WHAT YOU SHOULD DO: Starting with the line that has "The height and" in the records below and stopping after the line that has "This screenshot has width=591, height=1280.", output every line exactly and nothing else; skip pictures.

RECORD SET:

........

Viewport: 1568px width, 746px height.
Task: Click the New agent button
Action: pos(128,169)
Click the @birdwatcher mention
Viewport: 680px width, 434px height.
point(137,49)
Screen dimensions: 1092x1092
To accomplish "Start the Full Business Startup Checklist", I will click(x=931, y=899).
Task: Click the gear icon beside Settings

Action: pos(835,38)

........

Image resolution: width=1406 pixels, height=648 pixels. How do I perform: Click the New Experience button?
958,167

........

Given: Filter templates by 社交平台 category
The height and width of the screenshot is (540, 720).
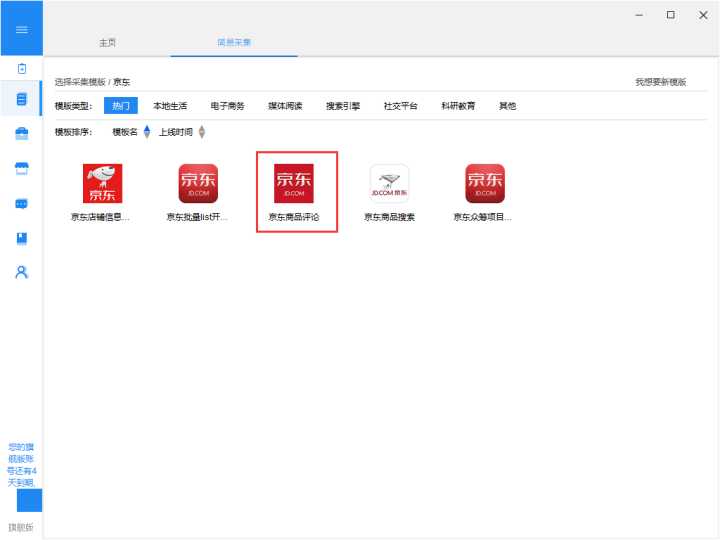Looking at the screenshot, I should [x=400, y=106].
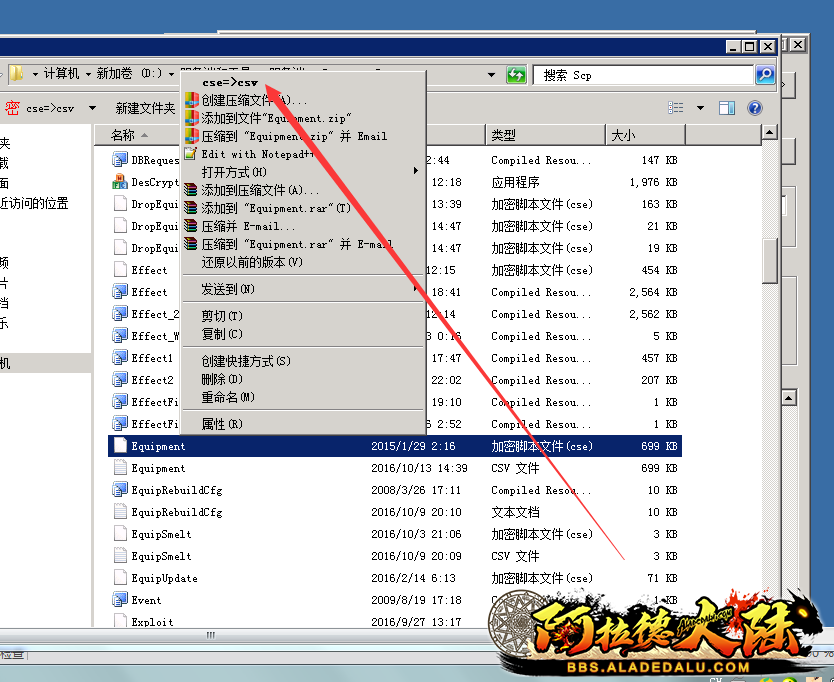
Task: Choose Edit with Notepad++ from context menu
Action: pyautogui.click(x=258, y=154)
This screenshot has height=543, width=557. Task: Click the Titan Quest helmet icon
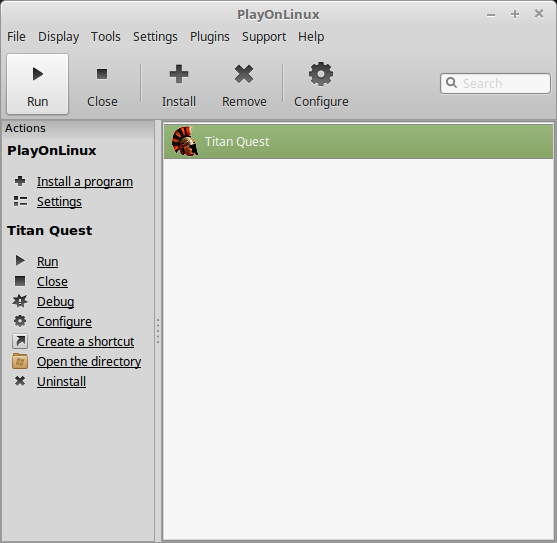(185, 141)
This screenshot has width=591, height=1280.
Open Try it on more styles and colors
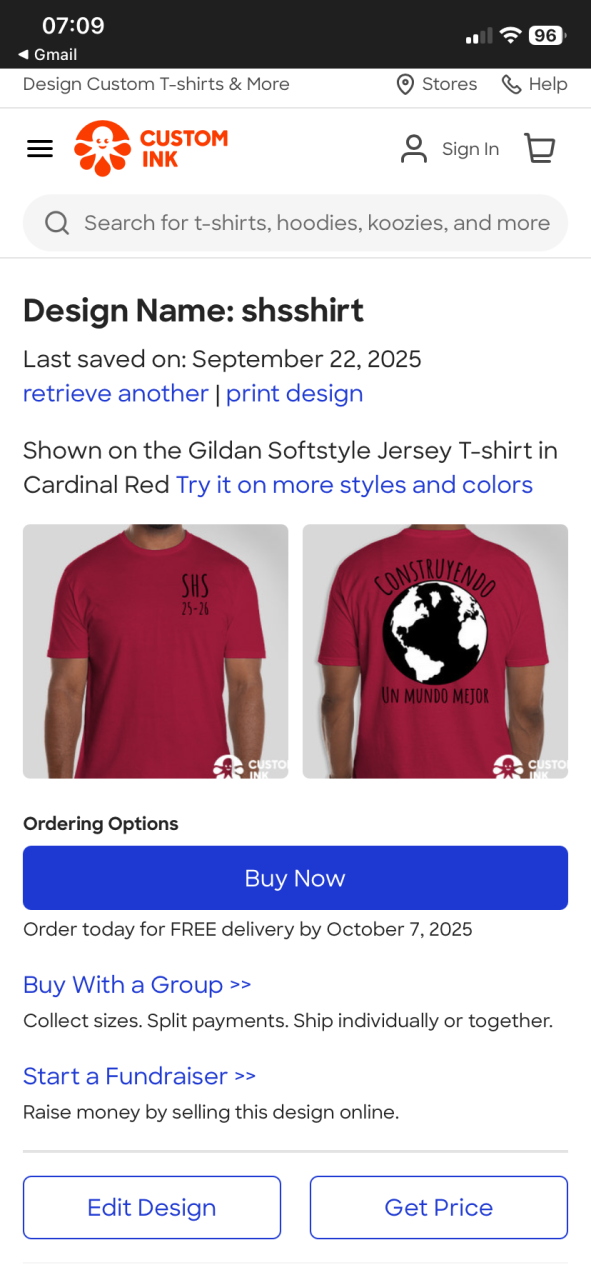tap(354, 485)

........

YOUR RESPONSE:
The height and width of the screenshot is (540, 720).
Looking at the screenshot, I should [x=400, y=106].
Task: Choose Edit with Notepad++ from context menu
Action: pyautogui.click(x=258, y=154)
This screenshot has height=543, width=557. Task: Click the Titan Quest helmet icon
(185, 141)
This screenshot has width=591, height=1280.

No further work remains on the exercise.